- EXERCISE PROMPT
Locate each line in the entries below that contains the string "Instruction", and copy every such line out in full.

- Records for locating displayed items
- - - -

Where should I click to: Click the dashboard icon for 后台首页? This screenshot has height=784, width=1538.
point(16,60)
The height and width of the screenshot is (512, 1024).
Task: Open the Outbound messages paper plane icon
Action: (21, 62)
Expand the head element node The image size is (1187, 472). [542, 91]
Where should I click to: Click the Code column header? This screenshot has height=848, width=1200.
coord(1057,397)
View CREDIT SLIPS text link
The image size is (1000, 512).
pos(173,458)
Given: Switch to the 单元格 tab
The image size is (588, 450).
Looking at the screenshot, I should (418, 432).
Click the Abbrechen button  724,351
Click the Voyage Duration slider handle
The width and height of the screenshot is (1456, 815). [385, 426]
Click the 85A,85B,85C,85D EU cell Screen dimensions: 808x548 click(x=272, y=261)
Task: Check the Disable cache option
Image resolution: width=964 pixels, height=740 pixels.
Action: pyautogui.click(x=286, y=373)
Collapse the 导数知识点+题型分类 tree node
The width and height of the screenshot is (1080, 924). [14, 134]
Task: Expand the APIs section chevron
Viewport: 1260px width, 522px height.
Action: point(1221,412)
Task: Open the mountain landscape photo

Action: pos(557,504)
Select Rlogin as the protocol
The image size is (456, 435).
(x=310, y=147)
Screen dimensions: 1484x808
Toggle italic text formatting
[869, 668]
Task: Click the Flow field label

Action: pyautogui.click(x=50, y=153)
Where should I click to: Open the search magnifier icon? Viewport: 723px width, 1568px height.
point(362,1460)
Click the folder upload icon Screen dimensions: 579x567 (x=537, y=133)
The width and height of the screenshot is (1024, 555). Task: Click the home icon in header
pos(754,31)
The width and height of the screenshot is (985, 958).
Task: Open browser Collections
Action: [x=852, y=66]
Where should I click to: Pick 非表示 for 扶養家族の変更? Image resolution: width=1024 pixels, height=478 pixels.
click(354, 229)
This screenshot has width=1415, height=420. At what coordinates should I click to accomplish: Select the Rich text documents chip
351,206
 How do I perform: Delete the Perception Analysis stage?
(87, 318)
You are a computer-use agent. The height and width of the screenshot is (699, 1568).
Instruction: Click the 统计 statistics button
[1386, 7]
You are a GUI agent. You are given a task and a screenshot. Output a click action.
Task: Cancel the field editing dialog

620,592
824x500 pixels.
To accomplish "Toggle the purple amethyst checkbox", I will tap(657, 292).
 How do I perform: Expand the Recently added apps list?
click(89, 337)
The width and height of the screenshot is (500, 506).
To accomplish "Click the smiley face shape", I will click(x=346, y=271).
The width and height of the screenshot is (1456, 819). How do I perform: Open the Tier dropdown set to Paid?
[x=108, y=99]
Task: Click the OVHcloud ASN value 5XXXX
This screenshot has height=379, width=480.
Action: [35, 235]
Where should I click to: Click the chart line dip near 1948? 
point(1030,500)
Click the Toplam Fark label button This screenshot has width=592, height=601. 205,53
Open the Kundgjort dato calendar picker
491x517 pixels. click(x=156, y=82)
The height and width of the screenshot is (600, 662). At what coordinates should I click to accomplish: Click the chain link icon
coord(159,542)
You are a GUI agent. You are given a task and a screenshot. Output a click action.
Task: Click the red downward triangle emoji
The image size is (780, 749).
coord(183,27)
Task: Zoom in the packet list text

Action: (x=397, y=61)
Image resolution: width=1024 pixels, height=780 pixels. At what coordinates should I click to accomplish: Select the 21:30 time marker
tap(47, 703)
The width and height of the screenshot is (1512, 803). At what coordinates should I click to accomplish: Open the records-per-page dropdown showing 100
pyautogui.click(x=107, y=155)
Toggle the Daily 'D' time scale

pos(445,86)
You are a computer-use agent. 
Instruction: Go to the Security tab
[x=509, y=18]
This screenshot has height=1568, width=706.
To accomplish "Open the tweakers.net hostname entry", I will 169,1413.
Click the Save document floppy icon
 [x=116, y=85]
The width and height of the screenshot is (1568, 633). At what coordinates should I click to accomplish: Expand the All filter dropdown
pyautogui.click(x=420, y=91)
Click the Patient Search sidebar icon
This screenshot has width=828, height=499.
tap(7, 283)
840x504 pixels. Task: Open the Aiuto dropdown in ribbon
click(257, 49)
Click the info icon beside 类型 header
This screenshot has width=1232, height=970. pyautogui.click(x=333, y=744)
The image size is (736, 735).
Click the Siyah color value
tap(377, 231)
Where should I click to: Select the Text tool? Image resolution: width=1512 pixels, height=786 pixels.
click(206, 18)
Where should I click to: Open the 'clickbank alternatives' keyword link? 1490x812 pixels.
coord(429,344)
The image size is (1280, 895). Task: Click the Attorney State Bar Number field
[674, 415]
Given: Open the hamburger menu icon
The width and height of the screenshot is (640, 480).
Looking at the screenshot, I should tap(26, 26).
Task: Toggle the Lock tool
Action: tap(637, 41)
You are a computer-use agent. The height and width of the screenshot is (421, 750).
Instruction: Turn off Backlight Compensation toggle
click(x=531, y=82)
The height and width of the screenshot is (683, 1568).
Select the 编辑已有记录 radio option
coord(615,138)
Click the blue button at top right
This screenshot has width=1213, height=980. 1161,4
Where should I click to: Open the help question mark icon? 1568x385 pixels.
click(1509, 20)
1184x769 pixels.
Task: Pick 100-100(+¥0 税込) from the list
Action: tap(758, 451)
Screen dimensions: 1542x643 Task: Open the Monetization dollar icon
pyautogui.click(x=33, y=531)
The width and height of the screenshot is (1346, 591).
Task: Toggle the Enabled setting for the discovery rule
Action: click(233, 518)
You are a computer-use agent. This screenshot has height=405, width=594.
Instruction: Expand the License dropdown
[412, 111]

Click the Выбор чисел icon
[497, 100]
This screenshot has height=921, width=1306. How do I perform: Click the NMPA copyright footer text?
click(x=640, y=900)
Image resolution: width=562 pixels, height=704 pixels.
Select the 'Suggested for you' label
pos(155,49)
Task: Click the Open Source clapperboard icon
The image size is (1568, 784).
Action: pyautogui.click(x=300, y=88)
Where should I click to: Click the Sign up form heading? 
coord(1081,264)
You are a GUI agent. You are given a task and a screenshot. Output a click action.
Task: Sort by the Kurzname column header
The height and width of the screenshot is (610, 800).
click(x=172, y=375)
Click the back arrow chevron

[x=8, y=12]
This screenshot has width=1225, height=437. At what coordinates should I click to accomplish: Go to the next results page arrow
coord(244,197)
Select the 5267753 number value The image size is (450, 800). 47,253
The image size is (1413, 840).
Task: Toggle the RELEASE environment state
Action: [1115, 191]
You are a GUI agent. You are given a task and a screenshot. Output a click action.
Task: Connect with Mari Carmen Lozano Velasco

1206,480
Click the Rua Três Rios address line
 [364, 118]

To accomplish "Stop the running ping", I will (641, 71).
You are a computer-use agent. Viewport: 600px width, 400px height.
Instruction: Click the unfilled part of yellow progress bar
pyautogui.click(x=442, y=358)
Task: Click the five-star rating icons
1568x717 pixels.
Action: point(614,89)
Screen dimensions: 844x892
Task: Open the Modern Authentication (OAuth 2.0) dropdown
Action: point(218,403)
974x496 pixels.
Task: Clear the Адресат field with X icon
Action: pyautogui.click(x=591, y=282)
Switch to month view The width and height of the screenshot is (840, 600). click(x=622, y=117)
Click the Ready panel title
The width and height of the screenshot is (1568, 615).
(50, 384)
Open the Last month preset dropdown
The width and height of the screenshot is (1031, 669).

- - - -

- WRITTEN ANSWER
Instruction: Click the 统计 statistics button
Instruction: Go to the Security tab
Instruction: Turn off Backlight Compensation toggle
Instruction: Expand the License dropdown
Instruction: Click the unfilled part of yellow progress bar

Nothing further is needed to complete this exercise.